Colombia is another Latin America frontier for shale exploration that has turned sour. ExxonMobil, Shell and ConocoPhillips all bought stakes in the country's La Luna shale formation, the source rock for Venezuela's massive Maracaibo oilfields, with high hopes.

And early test results garnered comparisons with the US' top shale plays. But early well costs were high, local communities were uneasy at the prospect of nearby fracking and government regulations were spotty. Together that made Colombian shale a challenge to begin with. Now with the oil price downturn, all three of the majors have put their shale exploration plans on hold. Moreover, state oil company Ecopetrol has cut its unconventional exploration budget from $240 million last year to just $40m this year and says it doesn't expect to be producing any shale oil or gas before the end of the decade.

Argentina is the outlier. The country's Vaca Muerta is one of very few shale plays outside the US to maintain momentum through the oil downturn. Government policy, long the bane of Argentina's oil industry, has helped. Buenos Aires, keen to keep investment flowing in the shale patch and to move the country closer to energy independence, has used its price controls to keep domestic crude prices at around $77/b, sparing producers from the worst of the downturn. 
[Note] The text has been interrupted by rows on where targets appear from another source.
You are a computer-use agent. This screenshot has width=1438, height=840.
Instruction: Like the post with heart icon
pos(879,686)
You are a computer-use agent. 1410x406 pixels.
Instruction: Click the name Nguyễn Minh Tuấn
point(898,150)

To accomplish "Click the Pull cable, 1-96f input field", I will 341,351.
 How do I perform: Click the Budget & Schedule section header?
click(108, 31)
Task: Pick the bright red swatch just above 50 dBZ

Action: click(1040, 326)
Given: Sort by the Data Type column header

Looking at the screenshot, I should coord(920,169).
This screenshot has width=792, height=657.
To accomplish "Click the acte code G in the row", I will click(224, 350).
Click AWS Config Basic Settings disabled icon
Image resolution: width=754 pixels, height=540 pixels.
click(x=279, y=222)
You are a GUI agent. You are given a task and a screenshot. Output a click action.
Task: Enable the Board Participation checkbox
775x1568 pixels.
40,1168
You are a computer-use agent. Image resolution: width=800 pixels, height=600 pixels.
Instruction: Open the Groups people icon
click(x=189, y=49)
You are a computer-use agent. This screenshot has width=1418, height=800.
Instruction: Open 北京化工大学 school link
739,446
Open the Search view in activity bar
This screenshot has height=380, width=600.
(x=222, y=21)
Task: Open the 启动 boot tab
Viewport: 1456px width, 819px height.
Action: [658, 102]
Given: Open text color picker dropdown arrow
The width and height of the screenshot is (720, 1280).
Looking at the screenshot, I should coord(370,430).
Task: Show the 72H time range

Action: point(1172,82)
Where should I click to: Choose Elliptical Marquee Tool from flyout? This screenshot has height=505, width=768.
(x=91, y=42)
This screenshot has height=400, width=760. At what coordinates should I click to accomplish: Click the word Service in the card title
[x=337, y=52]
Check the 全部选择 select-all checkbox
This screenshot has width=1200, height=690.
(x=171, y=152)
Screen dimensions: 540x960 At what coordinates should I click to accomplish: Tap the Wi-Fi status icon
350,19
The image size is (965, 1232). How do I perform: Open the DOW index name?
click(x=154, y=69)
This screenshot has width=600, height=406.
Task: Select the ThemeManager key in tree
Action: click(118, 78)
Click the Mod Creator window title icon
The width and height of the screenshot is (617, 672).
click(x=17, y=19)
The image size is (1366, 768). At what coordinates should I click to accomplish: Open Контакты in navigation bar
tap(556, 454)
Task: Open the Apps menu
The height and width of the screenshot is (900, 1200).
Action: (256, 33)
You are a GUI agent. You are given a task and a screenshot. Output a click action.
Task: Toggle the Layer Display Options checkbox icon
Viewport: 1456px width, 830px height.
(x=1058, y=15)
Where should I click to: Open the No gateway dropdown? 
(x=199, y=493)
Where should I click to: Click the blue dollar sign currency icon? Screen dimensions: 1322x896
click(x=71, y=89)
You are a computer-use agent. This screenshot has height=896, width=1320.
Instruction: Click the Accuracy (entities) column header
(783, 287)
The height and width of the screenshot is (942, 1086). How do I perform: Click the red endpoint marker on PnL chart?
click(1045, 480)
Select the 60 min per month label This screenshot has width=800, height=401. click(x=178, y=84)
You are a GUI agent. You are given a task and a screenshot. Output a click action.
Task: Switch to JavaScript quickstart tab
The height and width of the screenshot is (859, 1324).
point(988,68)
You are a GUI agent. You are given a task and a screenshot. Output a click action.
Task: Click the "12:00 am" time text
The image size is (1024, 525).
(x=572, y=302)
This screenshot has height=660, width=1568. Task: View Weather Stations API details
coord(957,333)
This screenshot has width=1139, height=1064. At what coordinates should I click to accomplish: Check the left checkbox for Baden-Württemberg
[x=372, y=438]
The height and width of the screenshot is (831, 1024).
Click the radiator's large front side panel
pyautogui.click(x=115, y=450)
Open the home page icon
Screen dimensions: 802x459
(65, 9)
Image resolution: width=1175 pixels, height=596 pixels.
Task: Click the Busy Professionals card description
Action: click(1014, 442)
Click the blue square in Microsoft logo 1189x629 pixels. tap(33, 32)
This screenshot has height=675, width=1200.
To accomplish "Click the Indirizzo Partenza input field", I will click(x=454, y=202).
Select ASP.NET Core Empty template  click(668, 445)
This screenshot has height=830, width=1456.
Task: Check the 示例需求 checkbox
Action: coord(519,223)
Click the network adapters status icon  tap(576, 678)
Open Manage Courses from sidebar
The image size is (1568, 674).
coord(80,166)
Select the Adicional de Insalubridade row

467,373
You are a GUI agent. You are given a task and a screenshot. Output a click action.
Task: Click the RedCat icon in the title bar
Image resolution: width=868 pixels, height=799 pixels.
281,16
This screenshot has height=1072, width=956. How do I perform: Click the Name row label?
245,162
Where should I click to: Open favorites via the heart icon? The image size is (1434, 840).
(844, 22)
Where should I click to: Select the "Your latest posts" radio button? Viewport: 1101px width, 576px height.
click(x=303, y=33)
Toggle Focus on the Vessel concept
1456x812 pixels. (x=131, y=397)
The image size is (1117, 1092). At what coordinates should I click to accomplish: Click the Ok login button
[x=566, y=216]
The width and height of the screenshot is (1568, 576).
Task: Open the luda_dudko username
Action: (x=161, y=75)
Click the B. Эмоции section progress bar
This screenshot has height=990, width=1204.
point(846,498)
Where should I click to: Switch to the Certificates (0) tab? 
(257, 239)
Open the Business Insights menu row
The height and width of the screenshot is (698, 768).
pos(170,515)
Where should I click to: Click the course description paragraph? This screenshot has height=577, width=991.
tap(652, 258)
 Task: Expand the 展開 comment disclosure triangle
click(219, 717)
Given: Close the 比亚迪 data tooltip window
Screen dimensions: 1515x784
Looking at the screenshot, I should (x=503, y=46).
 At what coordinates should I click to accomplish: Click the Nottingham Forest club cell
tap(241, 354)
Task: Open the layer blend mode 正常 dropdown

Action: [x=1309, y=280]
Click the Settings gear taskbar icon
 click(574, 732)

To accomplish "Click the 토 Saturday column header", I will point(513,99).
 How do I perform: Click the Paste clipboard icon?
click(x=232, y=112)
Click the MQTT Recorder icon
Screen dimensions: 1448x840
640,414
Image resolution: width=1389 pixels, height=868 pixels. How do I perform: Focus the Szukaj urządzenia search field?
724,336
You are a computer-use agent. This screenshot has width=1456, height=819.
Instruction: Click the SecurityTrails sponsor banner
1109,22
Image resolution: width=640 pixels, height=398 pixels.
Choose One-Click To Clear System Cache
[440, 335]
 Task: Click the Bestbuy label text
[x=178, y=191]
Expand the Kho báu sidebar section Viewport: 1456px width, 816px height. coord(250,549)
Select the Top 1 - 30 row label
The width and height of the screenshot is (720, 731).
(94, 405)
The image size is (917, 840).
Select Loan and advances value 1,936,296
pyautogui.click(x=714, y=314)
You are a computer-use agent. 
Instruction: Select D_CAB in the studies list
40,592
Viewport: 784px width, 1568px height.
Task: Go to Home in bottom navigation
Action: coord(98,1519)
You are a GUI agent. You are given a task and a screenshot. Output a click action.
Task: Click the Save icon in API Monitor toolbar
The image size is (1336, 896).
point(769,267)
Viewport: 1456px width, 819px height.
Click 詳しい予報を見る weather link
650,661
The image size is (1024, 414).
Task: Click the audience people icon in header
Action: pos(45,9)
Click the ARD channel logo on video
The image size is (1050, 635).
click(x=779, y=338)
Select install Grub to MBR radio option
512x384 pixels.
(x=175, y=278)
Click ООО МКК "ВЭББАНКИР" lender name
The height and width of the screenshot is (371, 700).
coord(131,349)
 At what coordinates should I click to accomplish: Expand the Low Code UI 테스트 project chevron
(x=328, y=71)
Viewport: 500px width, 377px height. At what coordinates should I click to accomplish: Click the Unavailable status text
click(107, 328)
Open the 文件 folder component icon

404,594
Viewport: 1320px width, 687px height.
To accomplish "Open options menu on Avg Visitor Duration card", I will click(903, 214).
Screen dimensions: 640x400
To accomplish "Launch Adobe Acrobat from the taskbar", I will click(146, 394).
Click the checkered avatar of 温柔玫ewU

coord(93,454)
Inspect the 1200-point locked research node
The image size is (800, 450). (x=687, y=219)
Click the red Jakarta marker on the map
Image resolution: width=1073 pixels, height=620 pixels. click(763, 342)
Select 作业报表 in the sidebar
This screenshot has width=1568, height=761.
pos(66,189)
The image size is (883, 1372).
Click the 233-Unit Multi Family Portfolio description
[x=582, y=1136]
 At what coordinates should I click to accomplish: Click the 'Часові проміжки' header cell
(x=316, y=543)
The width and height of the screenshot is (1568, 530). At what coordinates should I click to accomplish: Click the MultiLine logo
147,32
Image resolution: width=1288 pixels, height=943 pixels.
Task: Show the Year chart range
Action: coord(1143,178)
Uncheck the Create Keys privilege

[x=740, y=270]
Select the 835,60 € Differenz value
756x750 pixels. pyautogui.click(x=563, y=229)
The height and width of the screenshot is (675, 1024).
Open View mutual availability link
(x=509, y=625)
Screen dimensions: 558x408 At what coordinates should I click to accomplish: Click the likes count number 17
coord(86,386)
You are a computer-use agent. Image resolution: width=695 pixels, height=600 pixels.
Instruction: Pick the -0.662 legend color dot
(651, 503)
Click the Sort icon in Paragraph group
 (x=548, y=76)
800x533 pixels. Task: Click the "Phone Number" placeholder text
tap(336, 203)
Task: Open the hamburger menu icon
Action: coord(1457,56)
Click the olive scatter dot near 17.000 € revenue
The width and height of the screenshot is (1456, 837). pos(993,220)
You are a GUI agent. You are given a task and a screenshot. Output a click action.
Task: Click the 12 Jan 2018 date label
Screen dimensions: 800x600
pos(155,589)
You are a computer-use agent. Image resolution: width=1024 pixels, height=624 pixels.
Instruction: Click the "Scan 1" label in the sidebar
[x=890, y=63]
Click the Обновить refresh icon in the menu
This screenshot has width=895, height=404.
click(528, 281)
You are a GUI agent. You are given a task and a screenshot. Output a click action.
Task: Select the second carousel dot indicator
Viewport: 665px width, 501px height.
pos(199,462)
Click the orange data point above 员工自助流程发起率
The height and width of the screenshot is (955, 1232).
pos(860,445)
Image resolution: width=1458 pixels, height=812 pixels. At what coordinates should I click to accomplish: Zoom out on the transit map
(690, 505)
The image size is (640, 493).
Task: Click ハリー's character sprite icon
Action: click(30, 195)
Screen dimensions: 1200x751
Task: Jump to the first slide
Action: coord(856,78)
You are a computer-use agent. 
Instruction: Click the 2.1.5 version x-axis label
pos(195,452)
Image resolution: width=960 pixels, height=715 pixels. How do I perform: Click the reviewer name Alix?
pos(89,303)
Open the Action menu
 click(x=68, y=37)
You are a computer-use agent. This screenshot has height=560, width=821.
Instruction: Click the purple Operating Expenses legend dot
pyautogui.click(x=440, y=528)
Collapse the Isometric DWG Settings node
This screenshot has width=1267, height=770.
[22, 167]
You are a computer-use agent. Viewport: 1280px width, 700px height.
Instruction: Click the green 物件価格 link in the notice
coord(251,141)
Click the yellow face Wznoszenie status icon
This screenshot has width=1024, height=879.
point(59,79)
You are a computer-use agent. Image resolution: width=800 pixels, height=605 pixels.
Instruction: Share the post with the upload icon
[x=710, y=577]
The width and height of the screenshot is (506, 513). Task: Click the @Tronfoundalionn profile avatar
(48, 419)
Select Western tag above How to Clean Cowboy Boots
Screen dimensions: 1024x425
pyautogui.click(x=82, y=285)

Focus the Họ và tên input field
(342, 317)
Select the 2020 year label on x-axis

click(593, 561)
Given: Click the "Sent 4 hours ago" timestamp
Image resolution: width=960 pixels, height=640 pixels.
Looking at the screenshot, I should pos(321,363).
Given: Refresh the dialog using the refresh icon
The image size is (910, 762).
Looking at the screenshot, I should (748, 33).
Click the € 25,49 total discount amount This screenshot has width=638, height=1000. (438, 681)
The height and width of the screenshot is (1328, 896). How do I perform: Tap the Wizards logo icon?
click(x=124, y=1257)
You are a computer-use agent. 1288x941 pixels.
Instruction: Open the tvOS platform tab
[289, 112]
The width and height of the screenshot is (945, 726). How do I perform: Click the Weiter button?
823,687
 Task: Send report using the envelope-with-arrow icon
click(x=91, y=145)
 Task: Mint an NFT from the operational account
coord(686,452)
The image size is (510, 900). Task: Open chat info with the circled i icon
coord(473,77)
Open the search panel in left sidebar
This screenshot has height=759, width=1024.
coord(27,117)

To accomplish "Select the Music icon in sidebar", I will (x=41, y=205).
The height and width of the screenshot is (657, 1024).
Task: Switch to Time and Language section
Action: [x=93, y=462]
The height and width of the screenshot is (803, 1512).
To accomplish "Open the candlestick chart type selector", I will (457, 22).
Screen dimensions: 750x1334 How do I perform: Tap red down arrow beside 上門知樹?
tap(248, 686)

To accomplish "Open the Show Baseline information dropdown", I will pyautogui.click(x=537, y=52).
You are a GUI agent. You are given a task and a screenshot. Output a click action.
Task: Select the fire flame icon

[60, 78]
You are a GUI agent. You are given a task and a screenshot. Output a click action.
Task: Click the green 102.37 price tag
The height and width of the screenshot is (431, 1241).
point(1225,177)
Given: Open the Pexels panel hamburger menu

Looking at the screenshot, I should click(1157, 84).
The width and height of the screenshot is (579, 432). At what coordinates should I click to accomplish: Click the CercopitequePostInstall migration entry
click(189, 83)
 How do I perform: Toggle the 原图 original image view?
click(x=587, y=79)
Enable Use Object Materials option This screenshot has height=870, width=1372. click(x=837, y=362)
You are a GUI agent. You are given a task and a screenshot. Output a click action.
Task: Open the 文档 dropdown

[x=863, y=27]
At the same time, the national oil company YPF's commitment to sustaining shale development has also helped. The higher domestic crude price has allowed YPF to buck the industry's austerity trend and continue to pump more money into shale development. And despite the state's expropriation of Spain's Repsol, other companies such as Chevron and Malaysia's Petronas has come in. As a result, output from the Vaca Muerta has slowly but steadily risen, from very little in 2013 to 42,000 barrels of oil equivalent/day now. 

For the time being, this combination of strong government support and a committed national oil company with a mandate to invest through the downturn appears to be the formula for shale success outside the US.